Saudi Arabia's King Abdullah University of Science and Technology (KAUST) Distinguished Professor of Applied Mathematics and Computational Science Marc Genton and his colleagues have developed an effective way to use the enormous amount of power-usage data reported by household energy meters to more accurately forecast power demand .
In many countries, households and businesses are fitted with “smart” power meters that report power consumption in short intervals to the electricity network. For consumers, smart meters make it possible to monitor electricity usage in real time, and often the data they collect can help to identify usage habits and issues. For generators, smart-meter data represent a potential gold mine of information with which to better predict demand and operate power-generation facilities more efficiently. However, the sheer volume and complexity of data collected by household smart meters on a city or regional scale makes using the data challenging.
“Smart-meter data can help generators understand individual electricity consumption behavior,” explained Genton; “however, the heterogeneity, high level of noise and volume of data require the development of new forecasting algorithms. Our flexible machine-learning algorithm is designed to handle the specific properties of smart-meter data.”
One of the main difficulties in effectively analyzing household power-consumption data is the noise caused by rapid changes in energy usage as appliances are switched on and off. In addition, the enormous variety in usage patterns among households and the volume of data that need to be analyzed presents tremendous obstacles for traditional analytical approaches.
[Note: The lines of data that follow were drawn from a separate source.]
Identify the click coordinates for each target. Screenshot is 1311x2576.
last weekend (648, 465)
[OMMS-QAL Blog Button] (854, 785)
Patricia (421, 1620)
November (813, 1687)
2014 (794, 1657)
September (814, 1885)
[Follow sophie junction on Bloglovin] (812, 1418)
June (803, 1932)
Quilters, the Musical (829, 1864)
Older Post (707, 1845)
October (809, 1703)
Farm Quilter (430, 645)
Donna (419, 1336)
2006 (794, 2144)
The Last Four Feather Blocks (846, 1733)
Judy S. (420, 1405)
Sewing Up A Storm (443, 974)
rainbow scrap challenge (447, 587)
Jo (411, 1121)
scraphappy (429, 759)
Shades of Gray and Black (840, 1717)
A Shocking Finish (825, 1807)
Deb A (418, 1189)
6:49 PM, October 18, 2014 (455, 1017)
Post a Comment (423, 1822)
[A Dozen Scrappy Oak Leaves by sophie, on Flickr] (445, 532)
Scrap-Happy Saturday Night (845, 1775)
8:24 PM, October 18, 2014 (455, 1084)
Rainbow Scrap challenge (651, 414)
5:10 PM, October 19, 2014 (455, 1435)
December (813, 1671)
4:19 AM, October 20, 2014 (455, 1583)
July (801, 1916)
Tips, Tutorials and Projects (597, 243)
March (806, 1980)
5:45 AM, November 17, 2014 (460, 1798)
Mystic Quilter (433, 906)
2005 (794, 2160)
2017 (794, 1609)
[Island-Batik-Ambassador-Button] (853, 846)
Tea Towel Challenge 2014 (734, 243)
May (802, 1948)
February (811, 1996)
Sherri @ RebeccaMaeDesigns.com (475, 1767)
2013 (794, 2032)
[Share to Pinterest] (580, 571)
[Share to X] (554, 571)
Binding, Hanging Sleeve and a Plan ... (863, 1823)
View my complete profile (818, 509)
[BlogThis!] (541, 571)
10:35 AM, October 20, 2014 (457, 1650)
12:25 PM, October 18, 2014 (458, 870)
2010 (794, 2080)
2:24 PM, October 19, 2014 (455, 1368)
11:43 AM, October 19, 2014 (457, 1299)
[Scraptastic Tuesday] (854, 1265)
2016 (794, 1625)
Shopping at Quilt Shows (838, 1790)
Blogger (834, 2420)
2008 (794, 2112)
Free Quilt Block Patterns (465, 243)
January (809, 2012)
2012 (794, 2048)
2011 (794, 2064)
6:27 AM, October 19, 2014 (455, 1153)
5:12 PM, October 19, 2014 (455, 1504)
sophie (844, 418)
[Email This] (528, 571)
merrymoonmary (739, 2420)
Genton and his former postdoc Souhaib Ben Taieb and KAUST Assistant Professor of Applied Mathematics and Computational Science Raphaël Huser collaborated with Professor Rob J. Hyndman from Monash University in Australia to develop a machine-learning algorithm that computes one-day-ahead probabilistic forecasts for each meter using recent time-series data and many predictor variables, including date and weather parameters. In their demonstration study, the team used the distributed computing environment at KAUST to analyze half-hourly smart-meter data recorded by more than 3,000 households over 1.5 years.
“Our algorithm has many advantages, including flexibility, automatic variable selection and interpretability,” said Genton, “and we showed that it can provide more accurate probabilistic forecasts compared to existing state-of-the art forecasting methods.”